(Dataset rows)

══════════

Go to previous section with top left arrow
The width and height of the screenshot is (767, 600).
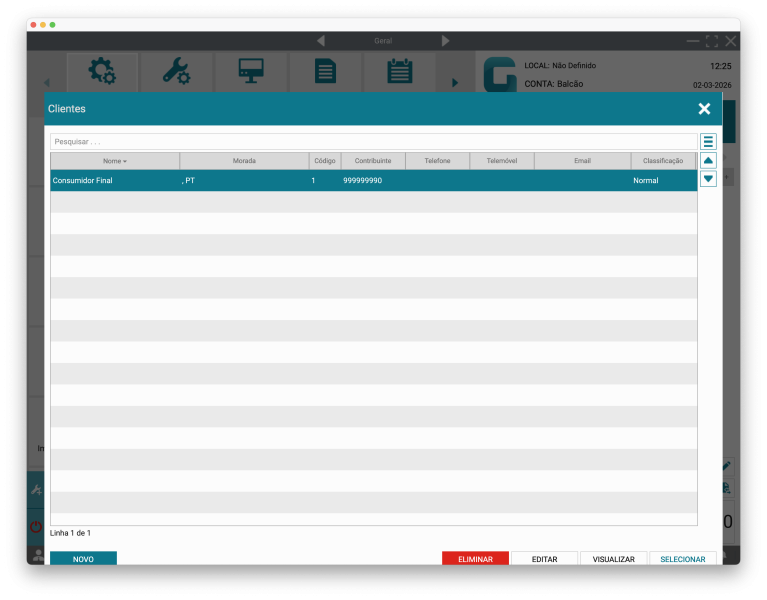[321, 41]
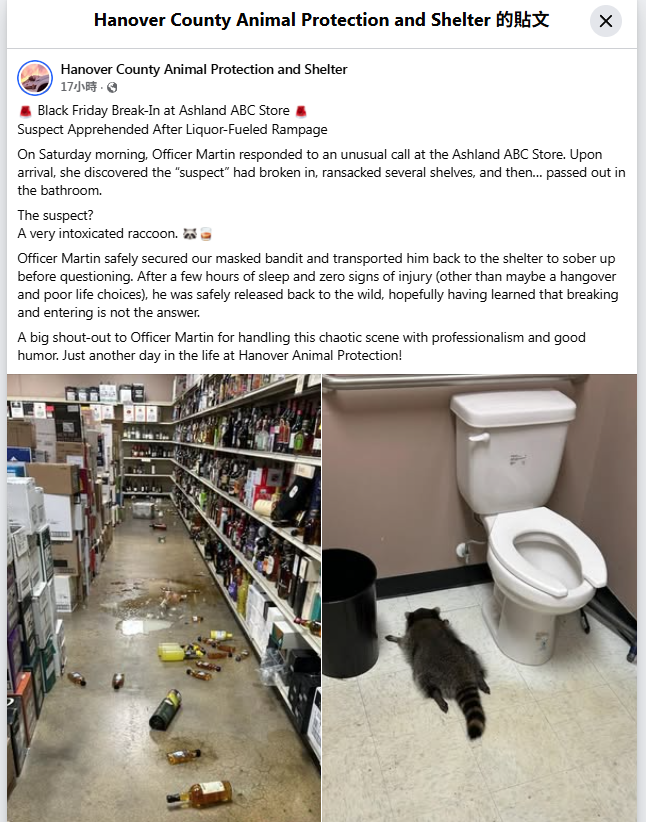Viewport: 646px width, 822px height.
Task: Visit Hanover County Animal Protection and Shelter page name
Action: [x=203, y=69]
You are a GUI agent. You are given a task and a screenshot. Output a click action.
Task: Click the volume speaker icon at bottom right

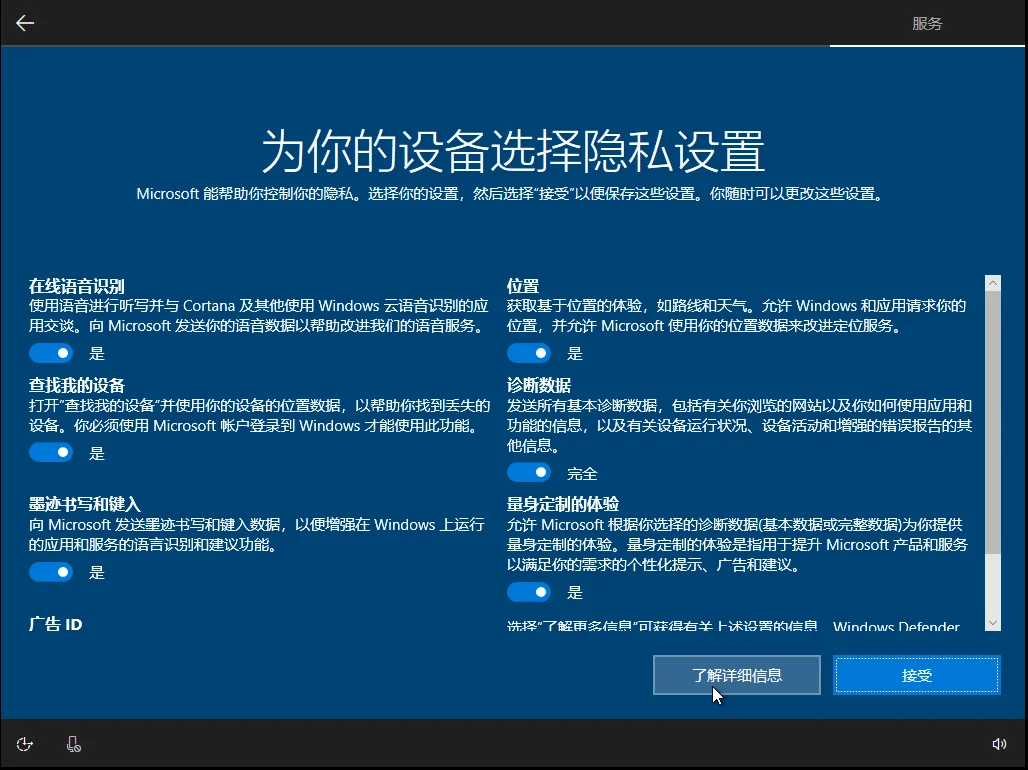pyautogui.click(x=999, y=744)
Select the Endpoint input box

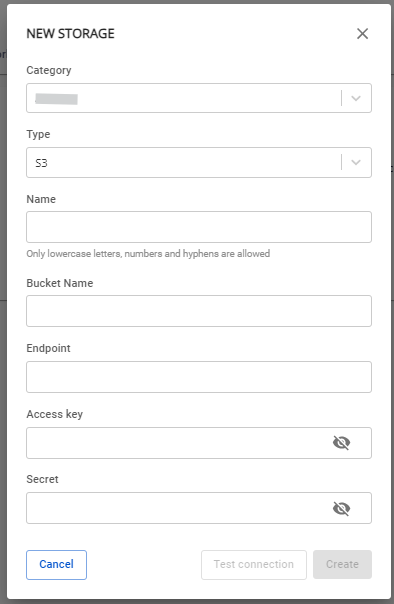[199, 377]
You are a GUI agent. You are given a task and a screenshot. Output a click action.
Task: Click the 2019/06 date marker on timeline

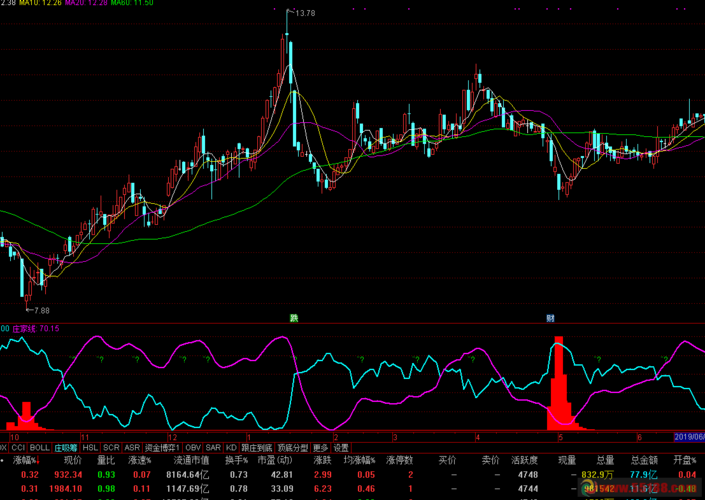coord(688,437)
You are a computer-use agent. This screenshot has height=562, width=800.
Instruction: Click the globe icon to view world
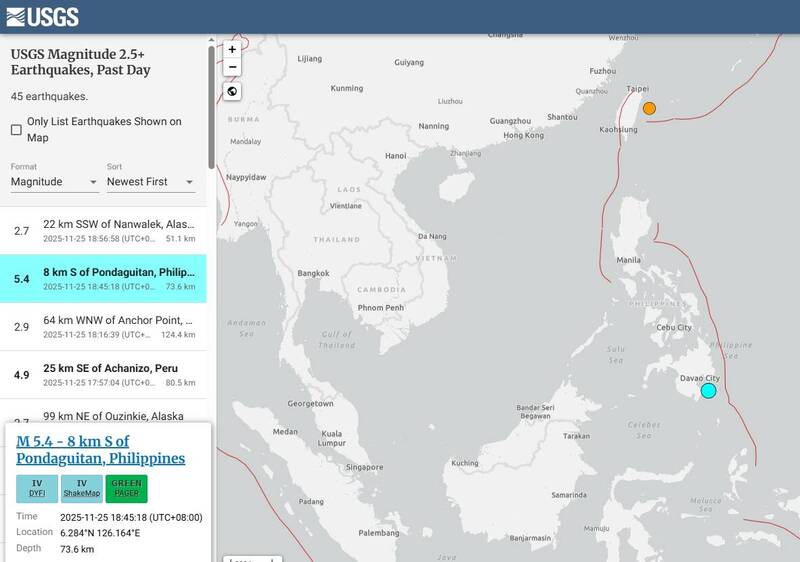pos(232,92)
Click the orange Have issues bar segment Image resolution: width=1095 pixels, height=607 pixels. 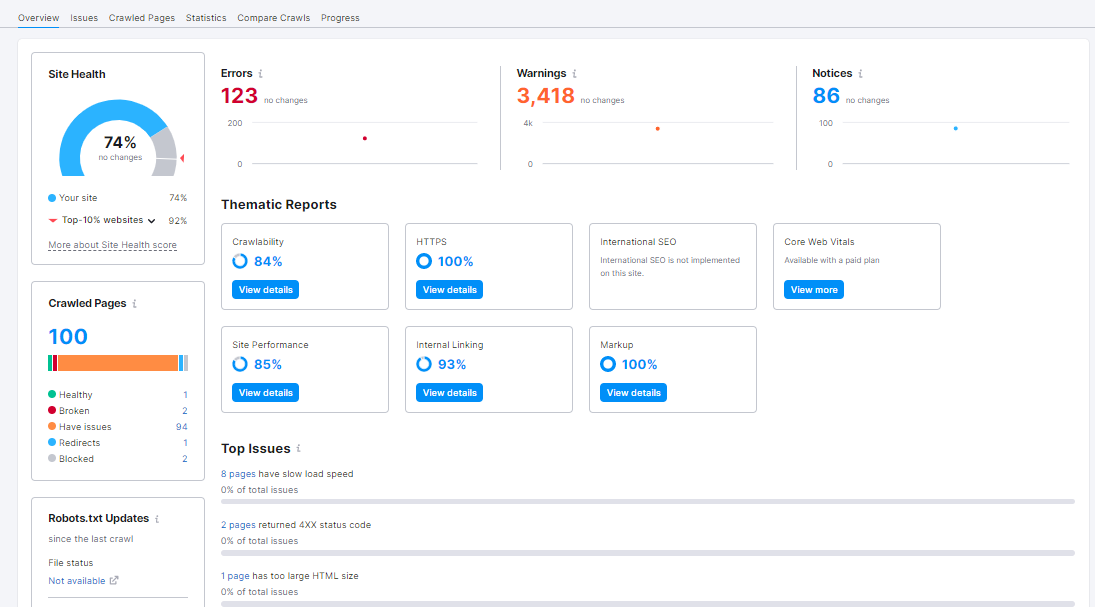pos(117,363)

══════════

__Requirement__: Rewrite the dataset rows from the line with "Select the Endpoint input box" up to and including the line with "coord(688,437)", keeping all their text and omitting the pictures. In those lines, multiply each coordinate in the answers by 1.45 and round it to a whole number, rounding halves up.

__Task solution__:
Select the Endpoint input box

[289, 547]
You are a GUI agent. You are given a task and a screenshot. Output a click action.
Task: Click the 2019/06 date marker on timeline

coord(998,634)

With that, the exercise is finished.